1.1. No Antigo Testamento
1. Um dos depoimentos mais impressionantes é o do Profeta Jeremias (seculo VI a.C.). Este homem de Deus cumpria a ingrata missão de anunciar ao povo de Judá a próxima invasão dos babilônios e a ordem, proveniente do Senhor Deus, de não fazerem aliança com os egípcios para se defenderem. Isto parecia absurdo ao rei e aos cidadãos de Jerusalém, que, por causa disto, maltratavam Jeremias portador de tais oráculos. Em conseqüência, disse o Profeta certa vez:
“Tu és justo demais, Senhor, para que eu entre em processo contigo. Contudo falarei contigo sobre questões de direito. Por que prospera o caminho dos ímpios? Por que os apóstatas estão em paz?
Tu os plantaste; eles criaram raízes, vão bem e produzem fruto. Tu estás perto de sua boca, mas longe dos seus rins… Eles dizem: ‘Deus não vê o nosso futuro’ ” (Jr 12, 1-4).
As palavras de Jeremias não obtiveram explicações da parte do Senhor. Este apenas pediu ao Profeta que se dispusesse a enfrentar maiores desafios. Cf. Jr 12, 5: “Se a corrida com os caminhantes te cansa, como queres competir com os cavalos?”.

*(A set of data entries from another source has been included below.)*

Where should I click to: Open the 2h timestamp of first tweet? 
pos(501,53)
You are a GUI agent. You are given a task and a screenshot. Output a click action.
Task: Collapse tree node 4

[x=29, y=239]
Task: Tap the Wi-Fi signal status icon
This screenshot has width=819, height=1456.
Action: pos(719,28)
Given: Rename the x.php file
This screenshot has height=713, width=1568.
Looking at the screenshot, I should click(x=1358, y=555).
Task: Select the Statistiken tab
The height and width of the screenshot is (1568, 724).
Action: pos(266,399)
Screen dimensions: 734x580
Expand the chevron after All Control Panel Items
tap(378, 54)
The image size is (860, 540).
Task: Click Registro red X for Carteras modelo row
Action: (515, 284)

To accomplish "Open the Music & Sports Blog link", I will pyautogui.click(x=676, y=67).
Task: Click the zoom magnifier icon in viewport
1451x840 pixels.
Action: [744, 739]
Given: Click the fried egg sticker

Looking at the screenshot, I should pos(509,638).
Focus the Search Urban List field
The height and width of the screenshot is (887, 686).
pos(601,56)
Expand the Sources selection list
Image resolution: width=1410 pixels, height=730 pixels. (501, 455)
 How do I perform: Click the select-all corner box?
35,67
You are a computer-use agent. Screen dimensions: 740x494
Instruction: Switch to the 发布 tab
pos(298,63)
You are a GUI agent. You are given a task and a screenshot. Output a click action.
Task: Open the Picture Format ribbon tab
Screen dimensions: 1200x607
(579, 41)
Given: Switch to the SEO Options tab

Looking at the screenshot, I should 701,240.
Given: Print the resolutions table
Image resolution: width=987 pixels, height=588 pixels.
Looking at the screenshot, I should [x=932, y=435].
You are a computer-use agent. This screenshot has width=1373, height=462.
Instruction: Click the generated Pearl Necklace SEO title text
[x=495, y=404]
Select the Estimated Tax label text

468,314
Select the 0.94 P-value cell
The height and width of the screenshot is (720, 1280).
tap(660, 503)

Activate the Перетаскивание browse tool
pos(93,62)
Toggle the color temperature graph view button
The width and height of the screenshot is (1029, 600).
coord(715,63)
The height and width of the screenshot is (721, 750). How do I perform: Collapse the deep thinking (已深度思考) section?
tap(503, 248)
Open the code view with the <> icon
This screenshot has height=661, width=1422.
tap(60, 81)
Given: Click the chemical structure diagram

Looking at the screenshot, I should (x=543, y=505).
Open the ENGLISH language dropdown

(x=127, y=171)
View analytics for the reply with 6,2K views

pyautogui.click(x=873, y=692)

2. O Profeta Habacuc (século VII/VI a.C.) assim se lamentava, por sua vez:
“Até quando, Senhor, pedirei socorro e não ouvirás? Gritarei a ti: ‘Violência!’ e não salvarás? Por que me fazes ver a iniqüidade e contemplar a opressão? Rapina e violência estão diante de mim… Por isto a lei se enfraquece e o direito nunca mais aparece! Sim, o ímpio cerca o justo; por isto o direito aparece torcido!” (Hab 1, 2-4).
E qual a resposta?
“Vou ficar de pé em meu posto de guarda… e espreitar para ver o que Ele me dirá… Então Javé respondeu-me dizendo: ‘Escreve a visão, grava-a claramente sobre tábuas para que se possa ler facilmente. Porque é ainda uma visão por um tempo determinado… Se ela tarda, espera-a, porque certamente virá, não falhará… O justo viverá por sua fidelidade” (Hab 2, 1-4).
Também desta vez não foi elucidado ao Profeta o problema do “silêncio de Deus”.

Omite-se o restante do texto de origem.